## To do
Write out all of the entries below word for word.

## Saved entries
________
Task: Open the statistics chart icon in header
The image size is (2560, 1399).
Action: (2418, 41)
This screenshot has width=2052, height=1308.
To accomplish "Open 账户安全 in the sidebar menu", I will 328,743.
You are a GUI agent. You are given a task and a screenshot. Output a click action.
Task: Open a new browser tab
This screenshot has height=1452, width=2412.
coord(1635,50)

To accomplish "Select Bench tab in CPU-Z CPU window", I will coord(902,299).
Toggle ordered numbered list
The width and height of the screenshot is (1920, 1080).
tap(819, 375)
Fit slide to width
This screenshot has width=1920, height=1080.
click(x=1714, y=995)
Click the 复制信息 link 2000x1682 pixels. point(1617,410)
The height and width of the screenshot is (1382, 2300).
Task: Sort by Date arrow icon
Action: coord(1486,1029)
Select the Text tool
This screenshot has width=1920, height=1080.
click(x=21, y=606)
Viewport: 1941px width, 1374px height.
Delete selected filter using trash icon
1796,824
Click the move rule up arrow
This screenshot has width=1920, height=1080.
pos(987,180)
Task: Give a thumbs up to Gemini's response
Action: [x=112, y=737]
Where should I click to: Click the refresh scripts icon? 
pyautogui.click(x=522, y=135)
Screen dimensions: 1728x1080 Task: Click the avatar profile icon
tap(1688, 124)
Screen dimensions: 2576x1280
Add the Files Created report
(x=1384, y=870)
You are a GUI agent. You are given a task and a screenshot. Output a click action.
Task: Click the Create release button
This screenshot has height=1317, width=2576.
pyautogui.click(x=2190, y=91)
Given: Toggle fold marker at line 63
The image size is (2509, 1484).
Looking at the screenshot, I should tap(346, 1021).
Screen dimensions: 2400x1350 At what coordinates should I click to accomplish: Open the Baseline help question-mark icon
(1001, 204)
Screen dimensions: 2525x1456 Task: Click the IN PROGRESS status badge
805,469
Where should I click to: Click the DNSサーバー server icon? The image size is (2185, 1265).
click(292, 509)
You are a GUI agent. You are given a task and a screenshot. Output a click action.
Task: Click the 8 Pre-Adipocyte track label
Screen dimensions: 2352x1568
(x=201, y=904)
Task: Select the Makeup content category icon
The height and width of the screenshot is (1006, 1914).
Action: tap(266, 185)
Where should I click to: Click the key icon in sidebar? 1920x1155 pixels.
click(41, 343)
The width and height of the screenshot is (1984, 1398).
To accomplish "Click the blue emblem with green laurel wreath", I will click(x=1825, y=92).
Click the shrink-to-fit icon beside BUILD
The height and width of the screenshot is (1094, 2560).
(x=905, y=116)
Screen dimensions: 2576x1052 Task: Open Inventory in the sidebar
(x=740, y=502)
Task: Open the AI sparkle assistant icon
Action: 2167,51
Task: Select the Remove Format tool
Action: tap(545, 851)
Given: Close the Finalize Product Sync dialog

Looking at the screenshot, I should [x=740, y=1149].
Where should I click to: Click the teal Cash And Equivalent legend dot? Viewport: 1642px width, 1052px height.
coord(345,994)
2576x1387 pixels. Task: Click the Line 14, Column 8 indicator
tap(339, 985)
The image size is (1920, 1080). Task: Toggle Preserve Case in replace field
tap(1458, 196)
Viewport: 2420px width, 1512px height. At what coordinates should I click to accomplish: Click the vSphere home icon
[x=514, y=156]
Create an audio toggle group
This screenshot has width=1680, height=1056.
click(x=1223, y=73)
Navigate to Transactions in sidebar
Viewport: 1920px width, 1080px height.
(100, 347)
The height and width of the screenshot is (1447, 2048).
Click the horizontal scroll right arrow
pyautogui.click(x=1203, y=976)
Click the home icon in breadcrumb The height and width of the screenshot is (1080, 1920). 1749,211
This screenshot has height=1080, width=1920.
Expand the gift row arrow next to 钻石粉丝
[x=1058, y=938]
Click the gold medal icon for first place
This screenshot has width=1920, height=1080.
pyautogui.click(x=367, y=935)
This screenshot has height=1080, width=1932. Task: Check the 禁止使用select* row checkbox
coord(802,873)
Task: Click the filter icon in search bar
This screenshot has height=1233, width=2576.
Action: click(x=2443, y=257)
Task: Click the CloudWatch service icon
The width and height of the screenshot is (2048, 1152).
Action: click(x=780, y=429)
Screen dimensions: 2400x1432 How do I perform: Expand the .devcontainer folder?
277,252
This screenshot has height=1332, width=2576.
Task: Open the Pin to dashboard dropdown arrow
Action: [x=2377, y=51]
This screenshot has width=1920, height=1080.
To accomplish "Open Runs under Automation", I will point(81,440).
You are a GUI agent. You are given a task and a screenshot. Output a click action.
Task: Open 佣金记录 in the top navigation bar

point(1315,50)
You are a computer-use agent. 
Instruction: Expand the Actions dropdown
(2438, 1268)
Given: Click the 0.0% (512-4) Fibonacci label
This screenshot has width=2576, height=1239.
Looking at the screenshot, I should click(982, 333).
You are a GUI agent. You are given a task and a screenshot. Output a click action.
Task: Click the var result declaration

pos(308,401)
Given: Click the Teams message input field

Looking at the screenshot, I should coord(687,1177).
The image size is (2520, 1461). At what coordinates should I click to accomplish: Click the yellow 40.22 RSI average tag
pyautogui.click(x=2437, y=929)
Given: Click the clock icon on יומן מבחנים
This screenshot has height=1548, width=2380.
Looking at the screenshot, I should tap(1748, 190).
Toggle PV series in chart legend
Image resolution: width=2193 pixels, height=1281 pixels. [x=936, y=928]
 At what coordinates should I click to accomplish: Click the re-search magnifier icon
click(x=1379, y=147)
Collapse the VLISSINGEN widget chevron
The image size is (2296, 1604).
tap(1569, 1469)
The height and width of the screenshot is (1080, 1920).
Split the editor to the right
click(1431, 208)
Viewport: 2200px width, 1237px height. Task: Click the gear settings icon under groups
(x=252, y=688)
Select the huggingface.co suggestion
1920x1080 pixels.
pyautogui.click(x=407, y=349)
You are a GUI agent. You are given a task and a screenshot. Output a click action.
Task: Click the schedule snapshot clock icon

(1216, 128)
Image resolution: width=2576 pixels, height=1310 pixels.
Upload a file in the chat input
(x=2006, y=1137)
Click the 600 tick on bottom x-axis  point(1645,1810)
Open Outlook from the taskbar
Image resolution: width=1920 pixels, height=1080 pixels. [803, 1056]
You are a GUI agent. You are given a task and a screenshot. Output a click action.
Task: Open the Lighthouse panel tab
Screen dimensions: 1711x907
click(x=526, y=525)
________
## Written solution
Task: Open the statistics chart icon in header
The image size is (2560, 1399).
Action: (2418, 41)
This screenshot has width=2052, height=1308.
To accomplish "Open 账户安全 in the sidebar menu", I will 328,743.
You are a GUI agent. You are given a task and a screenshot. Output a click action.
Task: Open a new browser tab
This screenshot has height=1452, width=2412.
coord(1635,50)

To accomplish "Select Bench tab in CPU-Z CPU window", I will coord(902,299).
Toggle ordered numbered list
The width and height of the screenshot is (1920, 1080).
tap(819, 375)
Fit slide to width
This screenshot has width=1920, height=1080.
click(x=1714, y=995)
Click the 复制信息 link 2000x1682 pixels. point(1617,410)
The height and width of the screenshot is (1382, 2300).
Task: Sort by Date arrow icon
Action: coord(1486,1029)
Select the Text tool
This screenshot has width=1920, height=1080.
click(x=21, y=606)
Viewport: 1941px width, 1374px height.
Delete selected filter using trash icon
1796,824
Click the move rule up arrow
This screenshot has width=1920, height=1080.
pos(987,180)
Task: Give a thumbs up to Gemini's response
Action: [x=112, y=737]
Where should I click to: Click the refresh scripts icon? 
pyautogui.click(x=522, y=135)
Screen dimensions: 1728x1080 Task: Click the avatar profile icon
tap(1688, 124)
Screen dimensions: 2576x1280
Add the Files Created report
(x=1384, y=870)
You are a GUI agent. You are given a task and a screenshot. Output a click action.
Task: Click the Create release button
This screenshot has height=1317, width=2576.
pyautogui.click(x=2190, y=91)
Given: Toggle fold marker at line 63
The image size is (2509, 1484).
Looking at the screenshot, I should tap(346, 1021).
Screen dimensions: 2400x1350 At what coordinates should I click to accomplish: Open the Baseline help question-mark icon
(1001, 204)
Screen dimensions: 2525x1456 Task: Click the IN PROGRESS status badge
805,469
Where should I click to: Click the DNSサーバー server icon? The image size is (2185, 1265).
click(292, 509)
You are a GUI agent. You are given a task and a screenshot. Output a click action.
Task: Click the 8 Pre-Adipocyte track label
Screen dimensions: 2352x1568
(x=201, y=904)
Task: Select the Makeup content category icon
The height and width of the screenshot is (1006, 1914).
Action: tap(266, 185)
Where should I click to: Click the key icon in sidebar? 1920x1155 pixels.
click(41, 343)
The width and height of the screenshot is (1984, 1398).
To accomplish "Click the blue emblem with green laurel wreath", I will click(x=1825, y=92).
Click the shrink-to-fit icon beside BUILD
The height and width of the screenshot is (1094, 2560).
(x=905, y=116)
Screen dimensions: 2576x1052 Task: Open Inventory in the sidebar
(x=740, y=502)
Task: Open the AI sparkle assistant icon
Action: 2167,51
Task: Select the Remove Format tool
Action: tap(545, 851)
Given: Close the Finalize Product Sync dialog

Looking at the screenshot, I should [x=740, y=1149].
Where should I click to: Click the teal Cash And Equivalent legend dot? Viewport: 1642px width, 1052px height.
coord(345,994)
2576x1387 pixels. Task: Click the Line 14, Column 8 indicator
tap(339, 985)
The image size is (1920, 1080). Task: Toggle Preserve Case in replace field
tap(1458, 196)
Viewport: 2420px width, 1512px height. At what coordinates should I click to accomplish: Click the vSphere home icon
[x=514, y=156]
Create an audio toggle group
This screenshot has width=1680, height=1056.
click(x=1223, y=73)
Navigate to Transactions in sidebar
Viewport: 1920px width, 1080px height.
(100, 347)
The height and width of the screenshot is (1447, 2048).
Click the horizontal scroll right arrow
pyautogui.click(x=1203, y=976)
Click the home icon in breadcrumb The height and width of the screenshot is (1080, 1920). 1749,211
This screenshot has height=1080, width=1920.
Expand the gift row arrow next to 钻石粉丝
[x=1058, y=938]
Click the gold medal icon for first place
This screenshot has width=1920, height=1080.
pyautogui.click(x=367, y=935)
This screenshot has height=1080, width=1932. Task: Check the 禁止使用select* row checkbox
coord(802,873)
Task: Click the filter icon in search bar
This screenshot has height=1233, width=2576.
Action: click(x=2443, y=257)
Task: Click the CloudWatch service icon
The width and height of the screenshot is (2048, 1152).
Action: click(x=780, y=429)
Screen dimensions: 2400x1432 How do I perform: Expand the .devcontainer folder?
277,252
This screenshot has height=1332, width=2576.
Task: Open the Pin to dashboard dropdown arrow
Action: [x=2377, y=51]
This screenshot has width=1920, height=1080.
To accomplish "Open Runs under Automation", I will point(81,440).
You are a GUI agent. You are given a task and a screenshot. Output a click action.
Task: Open 佣金记录 in the top navigation bar

point(1315,50)
You are a computer-use agent. 
Instruction: Expand the Actions dropdown
(2438, 1268)
Given: Click the 0.0% (512-4) Fibonacci label
This screenshot has width=2576, height=1239.
Looking at the screenshot, I should click(982, 333).
You are a GUI agent. You are given a task and a screenshot. Output a click action.
Task: Click the var result declaration

pos(308,401)
Given: Click the Teams message input field

Looking at the screenshot, I should coord(687,1177).
The image size is (2520, 1461). At what coordinates should I click to accomplish: Click the yellow 40.22 RSI average tag
pyautogui.click(x=2437, y=929)
Given: Click the clock icon on יומן מבחנים
This screenshot has height=1548, width=2380.
Looking at the screenshot, I should tap(1748, 190).
Toggle PV series in chart legend
Image resolution: width=2193 pixels, height=1281 pixels. [x=936, y=928]
 At what coordinates should I click to accomplish: Click the re-search magnifier icon
click(x=1379, y=147)
Collapse the VLISSINGEN widget chevron
The image size is (2296, 1604).
tap(1569, 1469)
The height and width of the screenshot is (1080, 1920).
Split the editor to the right
click(1431, 208)
Viewport: 2200px width, 1237px height. Task: Click the gear settings icon under groups
(x=252, y=688)
Select the huggingface.co suggestion
1920x1080 pixels.
pyautogui.click(x=407, y=349)
You are a GUI agent. You are given a task and a screenshot. Output a click action.
Task: Click the schedule snapshot clock icon

(1216, 128)
Image resolution: width=2576 pixels, height=1310 pixels.
Upload a file in the chat input
(x=2006, y=1137)
Click the 600 tick on bottom x-axis  point(1645,1810)
Open Outlook from the taskbar
Image resolution: width=1920 pixels, height=1080 pixels. [803, 1056]
You are a GUI agent. You are given a task and a screenshot. Output a click action.
Task: Open the Lighthouse panel tab
Screen dimensions: 1711x907
click(x=526, y=525)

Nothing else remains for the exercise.